CATCH THE BUZZ – The development of new sugar standards could reduce sugars, and add honey.

Keith Loria

The Union of Concerned Scientists has petitioned the FDA to create “disqualifying levels” of added sugars that would prevent retailers and manufacturers from labeling or advertising high-sugar food products as “healthy,” according to the National Law Review.

The FDA has not changed the requirements of what constitutes a “healthy” food product since 1994, and the agency recently asked for comments to help it decide if the term should be redefined. 

The petition will most likely be a topic for conversation at the FDA’s scheduled March 9 public meeting.

The Union of Concerned Scientists collaborates with more than 17,000 scientists and technical experts across the country. With more than 180,000 connections on Facebook and 41,000 followers on Twitter, its opinion can be very persuasive.

The FDA is looking to groups like this during its public comment period to solicit feedback on guidance for the updated definition of “healthy,” just as it did in redefining “natural” last year.

The development of new sugar standards would be a timely update by the FDA. Consumer distrust of sugar is at an all-time high, and local taxes on sugary drinks were met with strong consumer support in several states last year.

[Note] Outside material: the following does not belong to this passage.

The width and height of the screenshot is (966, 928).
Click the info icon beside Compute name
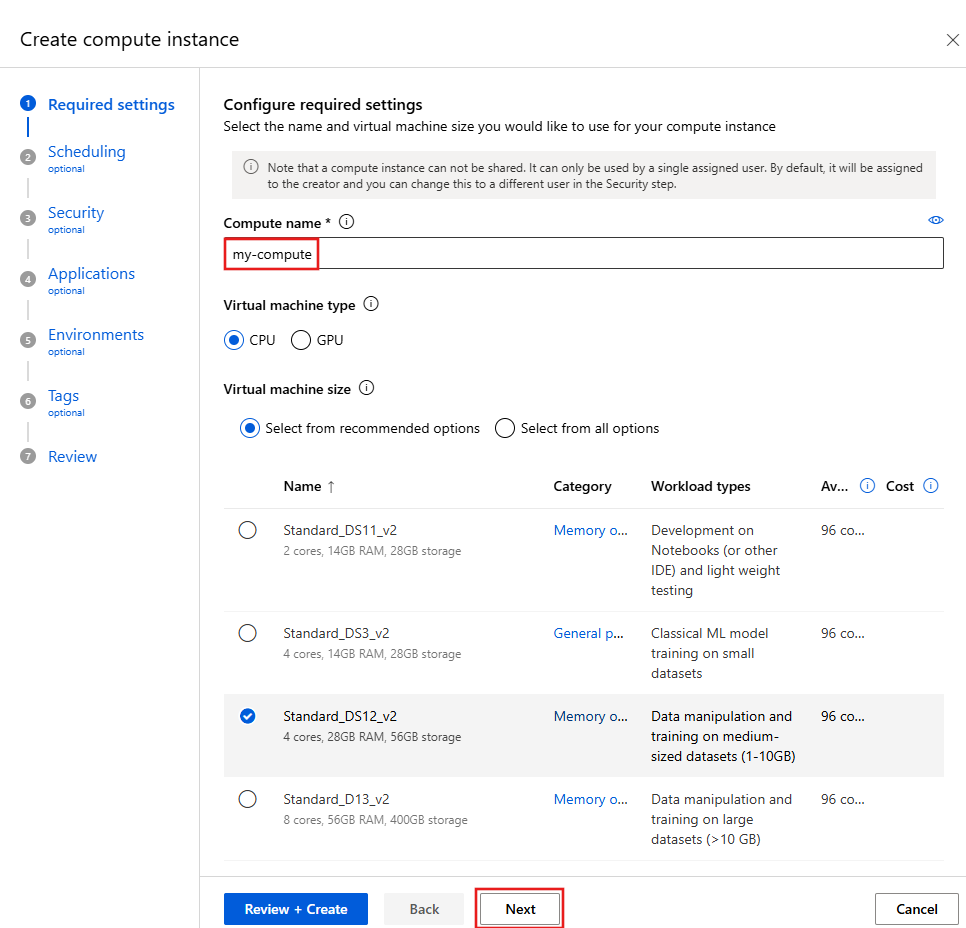pyautogui.click(x=346, y=222)
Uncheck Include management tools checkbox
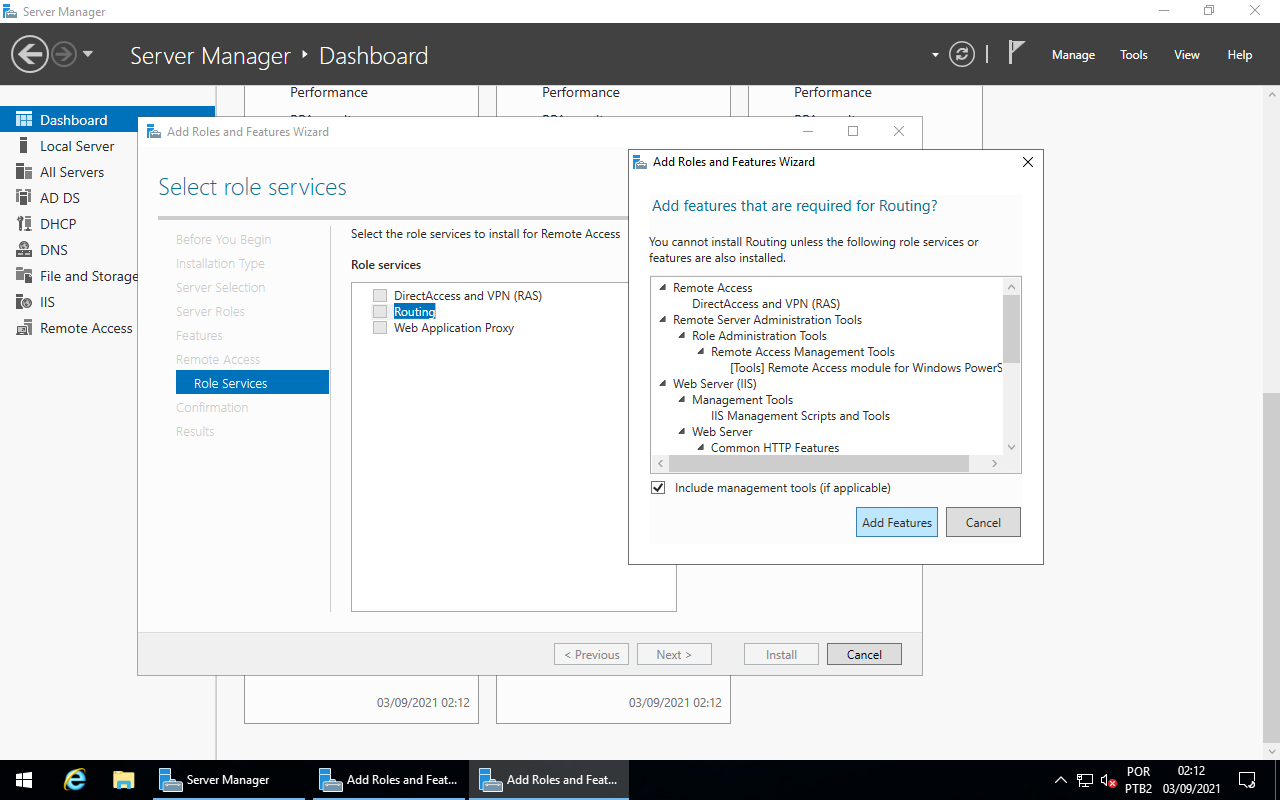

The risk of losing a “healthy” label, an identifier that a majority of consumers seek on the products they buy, puts further pressure on manufacturers to reformulate their products. This could be achieved by swapping sugar for plant-based and natural sweeteners, such as stevia extract, agave nectar and honey. Consumer concern over health is no longer just tied to calorie counts — people want their products to be as natural as possible, and sugar has become a major no-no ingredient as a result. 

Some companies have responded to this consumer trend by innovating sugar itself, rather than replacing it with an alternative. Nestle, for example, has developed a way to reconstruct the sugar molecule so that its hollow on the inside. This could allow the confection giant to cut sugar content in its products by up to 40% without sacrificing sweetness.